Experts gave their estimation that only 10 companies would be capable of fulfilling the criteria from hundreds of freight forwarding agents in the country.
It was also recommended that the private companies establish small but strong freight forwarding companies able to manage the multimodal business as opposed to working separately.
Having to rent property will cause imports to go up in price, they argued.
According to the directive, selected private movers will be assigned under the state owned logistic enterprise, which was established five years ago via the merger of Ethiopian Shipping Lines, Dry Port Services Enterprise, and Maritime and Transit Services to undertake combined service for the sector. The goal is to accommodate the growing logistics activity mostly managed by the enterprise. The Ministry of Transport had ratified a directive allowing ESLSE to manage the fleet of containerized cargo, vehicles under three tons, dry bulk and steel under the multimodal scheme but it is only allowed to operate containerized cargo and vehicles under three tons. The directive was created because of the inefficiency of dry ports related with the growing of import cargo and the need for private freight forwarders to help transport goods because of the growing demand coming from industrial parks, zones and bonded warehouses.
Skilled labour was another concerned raised during the discussion. “The sector does not have adequate skilled labour and the directive should consider this,” participants said.
The directive also stated that the logistic companies have to be authenticated as authorized economic operators by the Ethiopian Revenue and Customs Authority (ERCA). Representative of the Ethiopian Revenue and Customs Authority said that this standard will automatically put agents out of the system.
According to an ERCA representative, only freight forwarding companies authenticated by the authority as authorized economic operators are allowed to participate.
Trans Ethiopia is the only company identified as a logistic company from 40 authorized economic operators. The company representative has expressed satisfaction with the new directive and stated that his company is ready to be part of the multimodal system.
ESLSE has been engaged in the multimodal business as monopoly since the government introduced the scheme. The new directive targeted the private forwarders to be involved in the scheme as subcontractors under ESLSE.
Experts said that the new directive has been drafted to handle the growing amount of cargo.
The discussion concluded by forming a technical committee comprised of four members from the enterprise, authority and association. The technical committee that will be chaired by Yared Shiferaw, Legal Department head of ESLSE, will deal with the modification of some parts of the directive based on the points that came up in the discussion.
The committee is expected to come up with a final draft within two weeks, according to the agreement at the meeting.
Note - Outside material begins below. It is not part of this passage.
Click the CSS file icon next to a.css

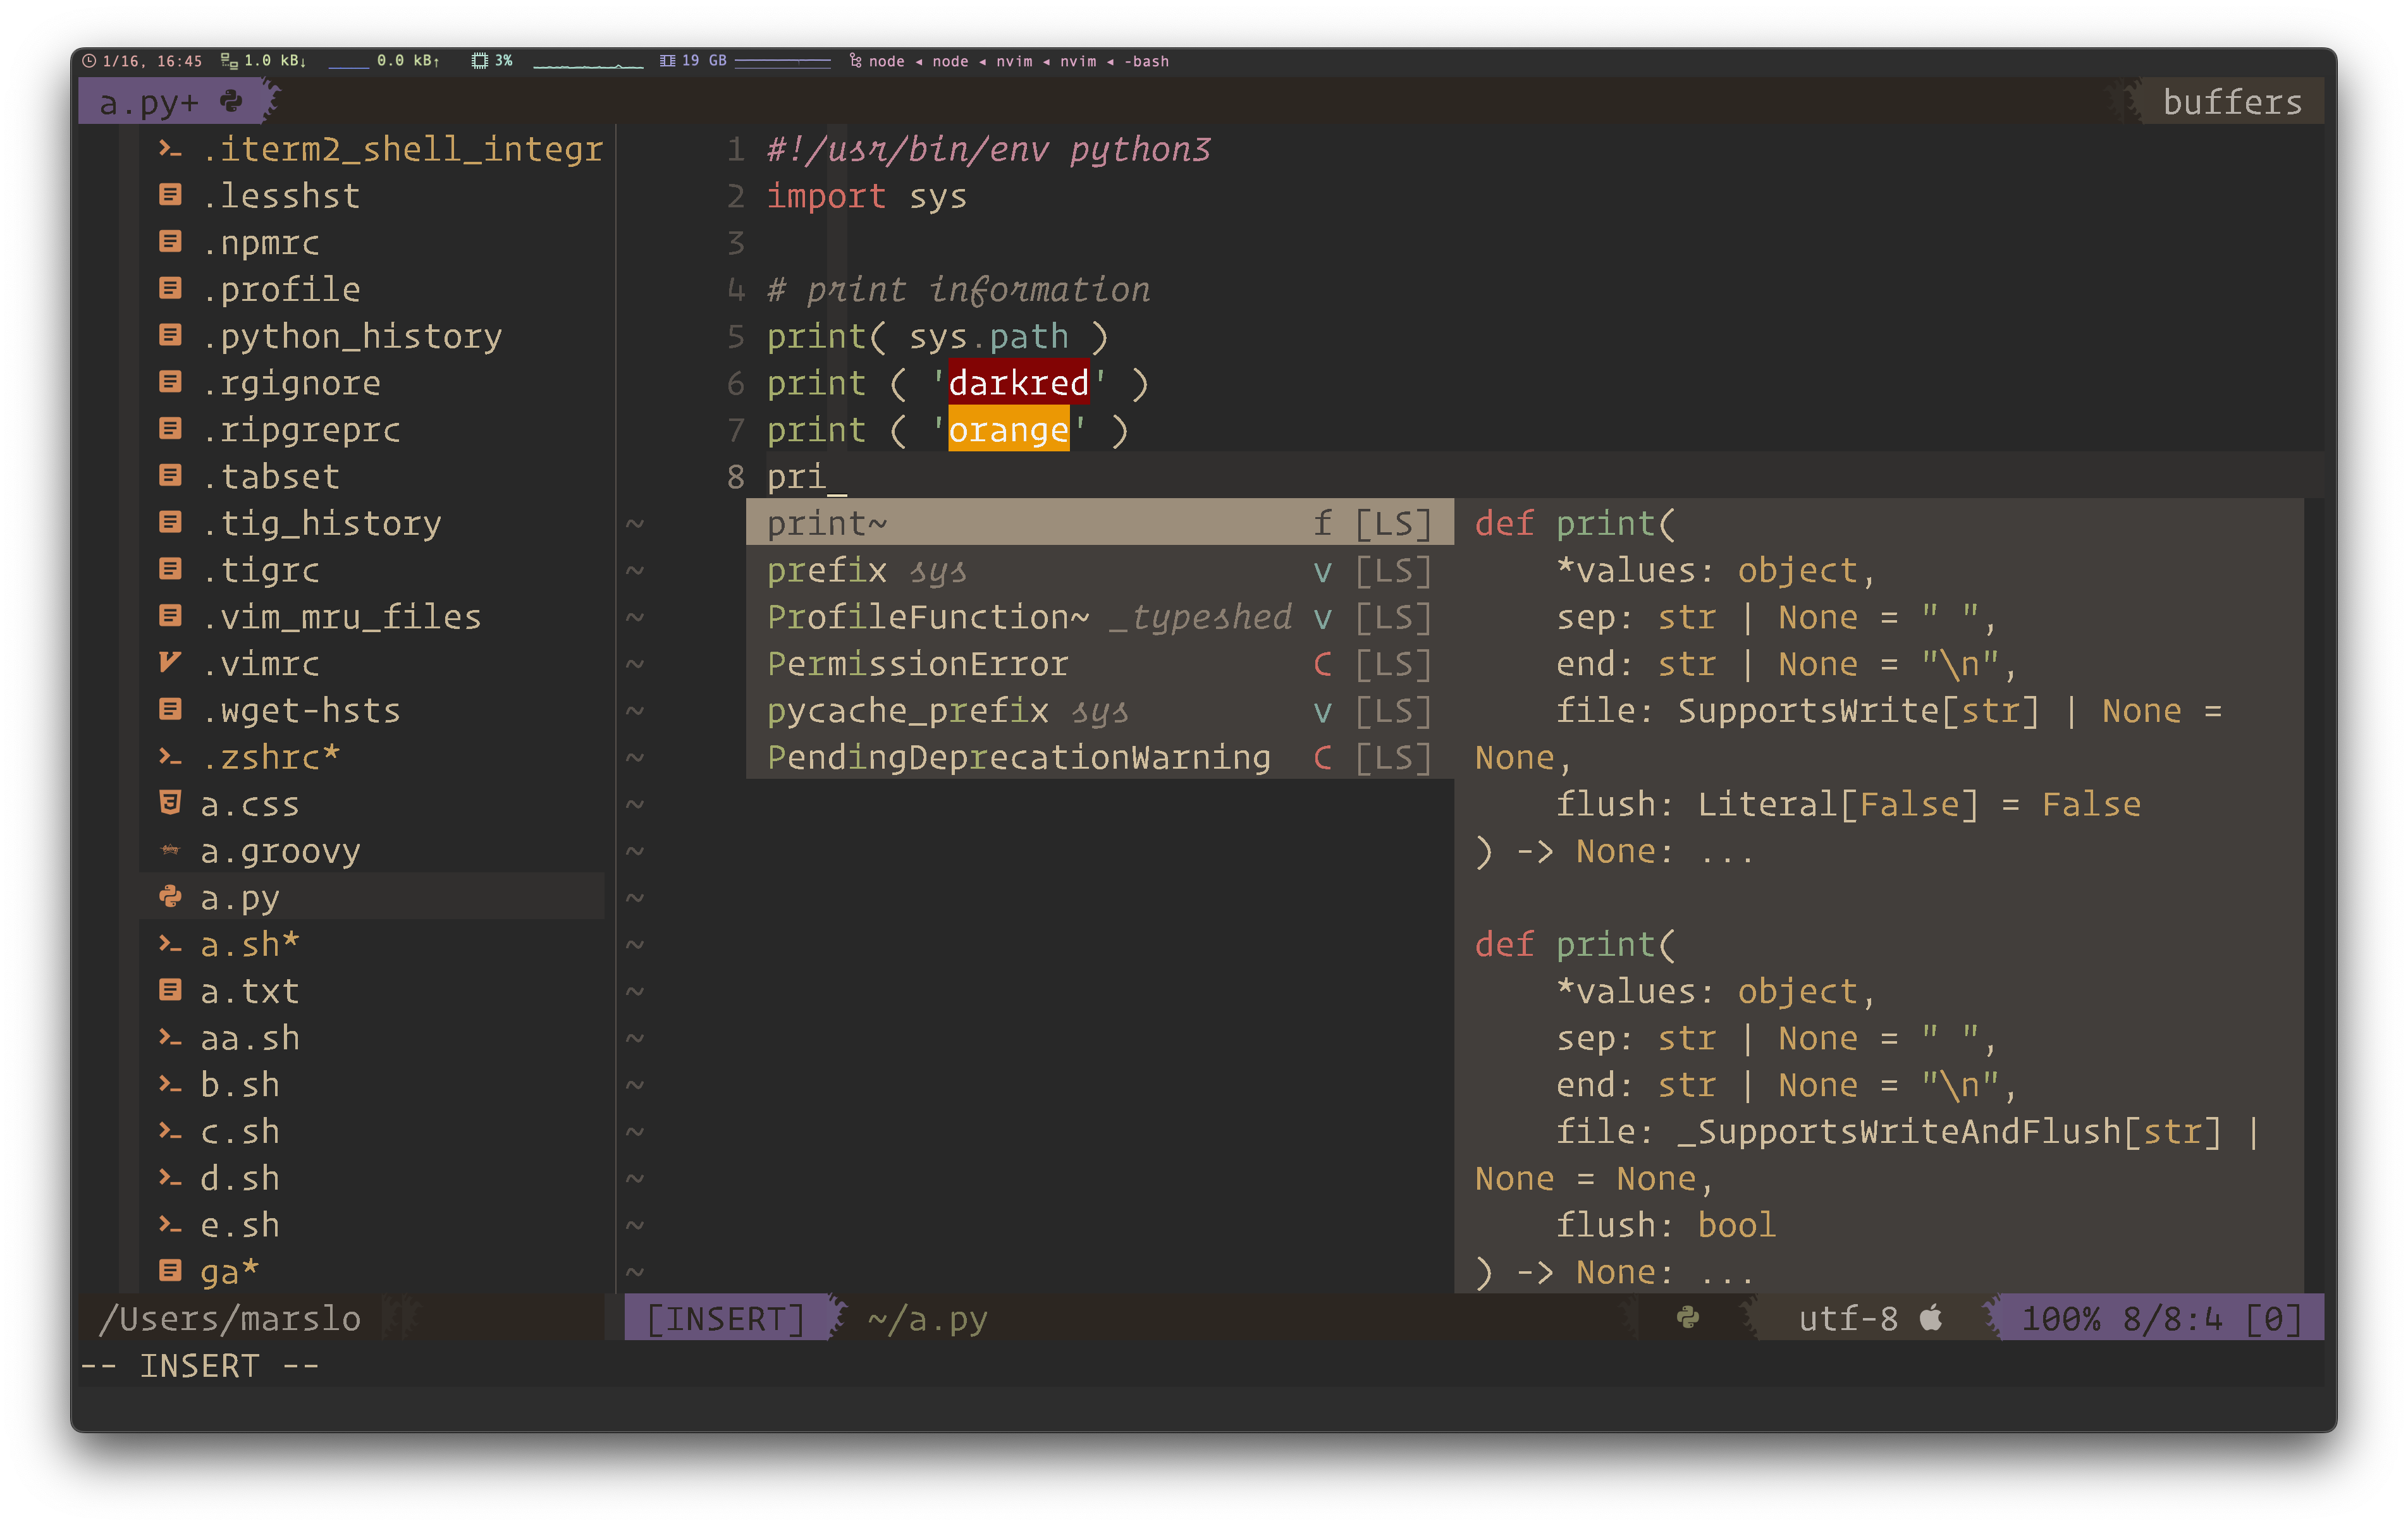coord(170,803)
Further discussion that will be chaired by the Mekonnen with adequate officials of government offices will take place within three days after the committee’s response to adopt the directive.
Sources at the enterprise said that ESLSE is eager to see the involvement of the private sector to tackle cargo fleet challenges in collaboration with the private actors that it is unable to manage independently. The law is expected to be finalized within a month, according to sources.
The private actors will be included in the multimodal operation except for sea transport, which will be protected for ESLSE.
The directive also added that steel, project cargos, trucks and machines will be the new cargo that will be fully managed by multimodal scheme.
The multimodal arrangement is a scheme whereby the transportation of goods is under a single contract but performed with two different means of transportation. The transporter is accountable for the entire journey, including the shipment’s delivery at the final destination. The transportation can be carried out by rail, sea, and road.
Currently bulk imports and exports are still allowed to operate under the old plan but most of the bulk items are government owned.